The book itself is an interesting, at times funny read, as each page brings a new book, and each designer or author brings a new voice to the discussion. While not quite as in depth about the design process as, the variety of covers, and the feedback from the author and sometimes the art director on how everyone agreed on a cover (or didn’t really agree) is interesting. Today, on my commute, I got as far as page 50, which was talking about the paperback cover designed by Tal Goretsky for The China Lover (written by Ian Buruma). The author opened his commentary with the declaration that

A good cover is not an illustration. It conveys the atmosphere, the smell, the color, the feeling of the story inside.
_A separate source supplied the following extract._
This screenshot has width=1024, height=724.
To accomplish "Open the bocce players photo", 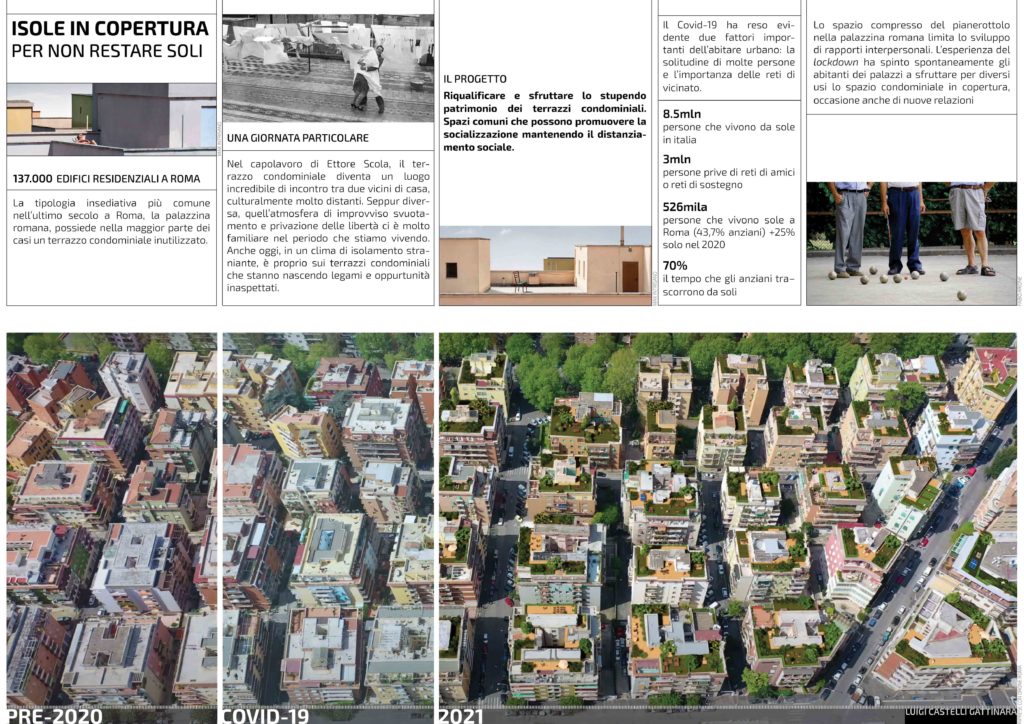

I thought this was a fantastic way of describing it. This last semester in type class, as we designed novel covers and coffee table book covers, our teacher tried to get us to think outside the box, think of perhaps the opposite of what the cover suggested, think of a design that was anything but what the reader would be expecting. And I think that thats an interesting exercise, but I’m not sure it necessarily results in the most appropriate covers. Buruma’s description above, of avoiding a direct image-based representation, but instead trying to hint at the subject, and create a mood or a subtle feeling about the book without telling the reader about everything that will happen in the plot, seems to be closer. In essence, be creative, but be subtle! Be intriguing. Be unexpected, but be exactly right for the book. Be that, and you are perfect. . . . I’m not setting easy goals for myself, but that is what I am for!

I was also amused to then read the designer’s comments. Tal Goretsky had come up with a gorgeous illustration that and picked a typography that felt vintage and time-appropriate for the 1930’s, but his favorite design was rejected, and instead the final design was one where the cover imagery from the hard back edition, designed by Gabriele Wilson, was used but with Goretsky’s type. Goretsky goes on to mention that “turns out Gabriele’s art was a photo she took of a poster hanging in her landlady’s frame shop, next door to her office.” Which is rather ironic, given how much love and labor Goretsky put into his own illustration, but it is a great reminder that a good artist steals. Not plagiarizes, but takes art and beauty and design from the world all around them, and incorporates it where it will be just the perfect touch. The image is a beautiful, perhaps slightly cliche’ Chinese young woman, on an old advertisement, which has been emphasized by photoshopping creases into the image and an oriental border that looks aged. That old illustration, taken from a frame shop, along with Goretsky’s vintage type, creates exactly the atmosphere for the book that Buruma describes.

I’m looking forward to reading more of the book tomorrow, and seeing what insights the designers or authors have. Hopefully someday I’ll be the creator of covers for famous books and make my way into books for famous covers . . . until then I’ll keep on reading! And designing, and reading, and designing.